Start of Provided entries
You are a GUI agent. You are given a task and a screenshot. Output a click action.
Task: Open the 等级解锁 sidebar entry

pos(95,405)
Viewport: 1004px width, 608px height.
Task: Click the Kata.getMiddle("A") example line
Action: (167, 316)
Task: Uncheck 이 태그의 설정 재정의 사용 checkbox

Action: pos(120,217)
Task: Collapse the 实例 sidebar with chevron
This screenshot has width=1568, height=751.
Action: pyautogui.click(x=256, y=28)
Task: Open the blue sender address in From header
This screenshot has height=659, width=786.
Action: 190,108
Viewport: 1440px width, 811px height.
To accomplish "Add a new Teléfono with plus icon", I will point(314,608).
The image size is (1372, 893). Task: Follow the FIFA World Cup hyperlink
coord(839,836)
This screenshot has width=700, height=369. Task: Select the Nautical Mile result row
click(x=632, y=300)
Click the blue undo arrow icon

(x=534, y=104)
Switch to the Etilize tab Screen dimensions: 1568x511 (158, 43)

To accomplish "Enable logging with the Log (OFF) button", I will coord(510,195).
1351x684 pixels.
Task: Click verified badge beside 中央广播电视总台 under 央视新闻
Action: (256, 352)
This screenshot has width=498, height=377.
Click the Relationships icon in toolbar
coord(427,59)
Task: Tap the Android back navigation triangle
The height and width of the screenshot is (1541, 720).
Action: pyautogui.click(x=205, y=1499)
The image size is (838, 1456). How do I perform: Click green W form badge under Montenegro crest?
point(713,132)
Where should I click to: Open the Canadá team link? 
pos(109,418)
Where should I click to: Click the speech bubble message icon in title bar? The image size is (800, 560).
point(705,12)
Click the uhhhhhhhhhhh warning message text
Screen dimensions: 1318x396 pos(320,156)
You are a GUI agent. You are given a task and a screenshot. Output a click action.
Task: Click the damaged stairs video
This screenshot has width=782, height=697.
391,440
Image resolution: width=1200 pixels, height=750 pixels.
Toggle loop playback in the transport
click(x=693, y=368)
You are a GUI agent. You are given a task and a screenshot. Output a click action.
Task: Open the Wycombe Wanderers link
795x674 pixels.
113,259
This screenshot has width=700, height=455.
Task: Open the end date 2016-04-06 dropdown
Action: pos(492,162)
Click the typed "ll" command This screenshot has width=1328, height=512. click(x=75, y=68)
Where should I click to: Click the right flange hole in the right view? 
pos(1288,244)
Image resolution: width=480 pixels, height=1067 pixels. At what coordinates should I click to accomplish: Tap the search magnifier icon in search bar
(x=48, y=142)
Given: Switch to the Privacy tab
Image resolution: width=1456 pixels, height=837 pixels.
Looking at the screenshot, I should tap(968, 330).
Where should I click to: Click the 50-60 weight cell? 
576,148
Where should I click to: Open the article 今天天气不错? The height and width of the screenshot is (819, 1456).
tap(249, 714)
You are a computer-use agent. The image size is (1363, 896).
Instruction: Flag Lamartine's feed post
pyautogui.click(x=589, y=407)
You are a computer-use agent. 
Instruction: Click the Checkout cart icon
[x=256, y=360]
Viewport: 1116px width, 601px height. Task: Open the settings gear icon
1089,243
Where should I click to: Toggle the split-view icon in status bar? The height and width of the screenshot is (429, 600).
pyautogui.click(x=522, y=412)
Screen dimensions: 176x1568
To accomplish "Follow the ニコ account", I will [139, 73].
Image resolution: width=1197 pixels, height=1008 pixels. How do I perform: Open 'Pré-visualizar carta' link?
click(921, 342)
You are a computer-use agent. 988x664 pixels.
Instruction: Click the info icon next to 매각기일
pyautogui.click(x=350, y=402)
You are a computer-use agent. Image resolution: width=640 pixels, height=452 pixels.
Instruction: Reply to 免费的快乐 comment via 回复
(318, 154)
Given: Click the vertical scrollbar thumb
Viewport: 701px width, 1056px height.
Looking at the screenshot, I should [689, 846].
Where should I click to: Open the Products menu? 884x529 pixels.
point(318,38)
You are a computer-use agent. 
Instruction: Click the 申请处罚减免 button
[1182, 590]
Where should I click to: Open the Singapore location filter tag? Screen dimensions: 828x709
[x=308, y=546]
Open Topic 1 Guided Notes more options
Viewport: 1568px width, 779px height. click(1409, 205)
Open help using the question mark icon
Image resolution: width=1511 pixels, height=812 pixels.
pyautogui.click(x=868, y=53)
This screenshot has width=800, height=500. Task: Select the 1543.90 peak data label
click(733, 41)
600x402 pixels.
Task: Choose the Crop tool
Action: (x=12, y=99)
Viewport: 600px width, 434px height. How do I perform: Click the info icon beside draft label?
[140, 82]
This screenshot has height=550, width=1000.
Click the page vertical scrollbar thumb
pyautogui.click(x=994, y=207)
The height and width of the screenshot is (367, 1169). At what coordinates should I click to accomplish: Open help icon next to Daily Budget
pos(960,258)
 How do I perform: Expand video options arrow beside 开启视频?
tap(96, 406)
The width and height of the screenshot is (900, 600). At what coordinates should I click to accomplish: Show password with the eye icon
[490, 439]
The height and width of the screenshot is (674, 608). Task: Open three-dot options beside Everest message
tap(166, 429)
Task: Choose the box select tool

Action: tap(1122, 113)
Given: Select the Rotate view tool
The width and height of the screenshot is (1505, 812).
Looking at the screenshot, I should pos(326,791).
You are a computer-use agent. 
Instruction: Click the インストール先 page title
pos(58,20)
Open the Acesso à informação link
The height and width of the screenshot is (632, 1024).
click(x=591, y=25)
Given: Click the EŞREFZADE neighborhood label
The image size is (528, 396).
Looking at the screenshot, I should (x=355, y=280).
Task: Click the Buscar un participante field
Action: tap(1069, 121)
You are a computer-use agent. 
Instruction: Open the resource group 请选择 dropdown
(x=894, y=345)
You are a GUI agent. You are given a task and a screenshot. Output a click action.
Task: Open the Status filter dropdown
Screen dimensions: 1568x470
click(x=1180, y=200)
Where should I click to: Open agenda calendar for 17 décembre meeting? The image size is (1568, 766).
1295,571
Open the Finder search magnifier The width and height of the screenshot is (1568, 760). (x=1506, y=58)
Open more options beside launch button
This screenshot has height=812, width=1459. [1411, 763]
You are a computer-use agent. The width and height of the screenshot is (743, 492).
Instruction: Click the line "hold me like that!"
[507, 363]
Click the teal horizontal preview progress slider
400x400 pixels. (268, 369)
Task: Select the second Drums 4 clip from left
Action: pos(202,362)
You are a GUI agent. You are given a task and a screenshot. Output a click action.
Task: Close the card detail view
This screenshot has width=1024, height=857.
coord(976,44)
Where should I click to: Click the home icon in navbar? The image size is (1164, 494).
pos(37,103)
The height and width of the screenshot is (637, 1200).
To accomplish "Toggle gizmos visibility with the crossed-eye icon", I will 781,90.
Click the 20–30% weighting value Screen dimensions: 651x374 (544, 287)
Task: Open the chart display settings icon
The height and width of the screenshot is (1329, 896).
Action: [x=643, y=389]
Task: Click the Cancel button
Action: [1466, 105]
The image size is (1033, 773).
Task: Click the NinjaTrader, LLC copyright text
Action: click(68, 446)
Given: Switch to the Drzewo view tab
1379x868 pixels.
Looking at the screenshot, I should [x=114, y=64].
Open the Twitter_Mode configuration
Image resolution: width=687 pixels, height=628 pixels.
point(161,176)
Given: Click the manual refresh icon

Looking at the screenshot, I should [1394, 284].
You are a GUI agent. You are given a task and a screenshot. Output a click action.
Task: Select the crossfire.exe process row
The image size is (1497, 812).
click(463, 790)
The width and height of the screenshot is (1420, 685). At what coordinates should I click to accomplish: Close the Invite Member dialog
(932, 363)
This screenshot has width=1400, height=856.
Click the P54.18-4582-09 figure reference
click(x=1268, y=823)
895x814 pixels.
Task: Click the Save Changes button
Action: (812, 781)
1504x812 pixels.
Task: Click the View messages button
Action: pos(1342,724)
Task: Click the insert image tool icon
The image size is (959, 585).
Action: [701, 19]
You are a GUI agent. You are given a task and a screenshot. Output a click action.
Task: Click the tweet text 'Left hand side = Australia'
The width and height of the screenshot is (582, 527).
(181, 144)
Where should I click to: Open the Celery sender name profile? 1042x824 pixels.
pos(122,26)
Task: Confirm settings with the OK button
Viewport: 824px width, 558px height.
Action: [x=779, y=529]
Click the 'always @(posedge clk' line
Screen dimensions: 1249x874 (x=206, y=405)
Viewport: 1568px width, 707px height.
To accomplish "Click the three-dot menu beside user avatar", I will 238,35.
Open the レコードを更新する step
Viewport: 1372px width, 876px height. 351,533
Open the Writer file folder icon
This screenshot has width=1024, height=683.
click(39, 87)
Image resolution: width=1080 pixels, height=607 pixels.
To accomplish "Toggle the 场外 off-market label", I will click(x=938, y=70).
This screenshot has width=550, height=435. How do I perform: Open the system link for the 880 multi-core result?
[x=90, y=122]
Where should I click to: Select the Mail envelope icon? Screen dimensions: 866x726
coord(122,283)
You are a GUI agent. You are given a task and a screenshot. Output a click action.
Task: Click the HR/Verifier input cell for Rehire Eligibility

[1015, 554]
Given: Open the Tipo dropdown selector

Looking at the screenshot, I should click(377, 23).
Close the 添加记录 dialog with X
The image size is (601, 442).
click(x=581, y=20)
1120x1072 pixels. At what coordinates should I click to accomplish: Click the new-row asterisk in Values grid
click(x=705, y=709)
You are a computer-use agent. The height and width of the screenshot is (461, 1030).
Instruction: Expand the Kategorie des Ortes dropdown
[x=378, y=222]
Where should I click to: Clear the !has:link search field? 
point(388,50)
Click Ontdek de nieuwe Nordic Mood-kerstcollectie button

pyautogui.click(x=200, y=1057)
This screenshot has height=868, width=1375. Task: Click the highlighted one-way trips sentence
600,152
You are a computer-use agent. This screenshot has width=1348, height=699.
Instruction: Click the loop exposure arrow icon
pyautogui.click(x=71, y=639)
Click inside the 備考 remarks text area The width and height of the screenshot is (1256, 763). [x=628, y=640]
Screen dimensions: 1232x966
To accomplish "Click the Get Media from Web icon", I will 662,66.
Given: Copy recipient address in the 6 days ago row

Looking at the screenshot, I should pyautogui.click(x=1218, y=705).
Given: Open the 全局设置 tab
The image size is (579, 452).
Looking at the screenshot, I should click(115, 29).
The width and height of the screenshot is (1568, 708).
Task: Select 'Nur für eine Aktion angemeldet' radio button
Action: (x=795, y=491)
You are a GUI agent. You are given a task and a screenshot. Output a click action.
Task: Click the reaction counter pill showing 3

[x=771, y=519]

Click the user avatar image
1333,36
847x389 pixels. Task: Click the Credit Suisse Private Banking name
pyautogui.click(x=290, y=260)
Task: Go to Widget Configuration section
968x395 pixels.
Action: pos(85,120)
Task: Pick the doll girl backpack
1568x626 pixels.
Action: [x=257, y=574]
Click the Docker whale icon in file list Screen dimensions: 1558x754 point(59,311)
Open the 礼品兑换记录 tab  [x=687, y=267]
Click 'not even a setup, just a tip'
End of Provided entries
__What you have to do__
Please reproduce the material from its very first line through the line containing "Action: pos(120,217)", swapping "sidebar entry" for "menu item" and keeping everything else the same.

__Final result__
You are a GUI agent. You are given a task and a screenshot. Output a click action.
Task: Open the 等级解锁 menu item

pos(95,405)
Viewport: 1004px width, 608px height.
Task: Click the Kata.getMiddle("A") example line
Action: (167, 316)
Task: Uncheck 이 태그의 설정 재정의 사용 checkbox

Action: pos(120,217)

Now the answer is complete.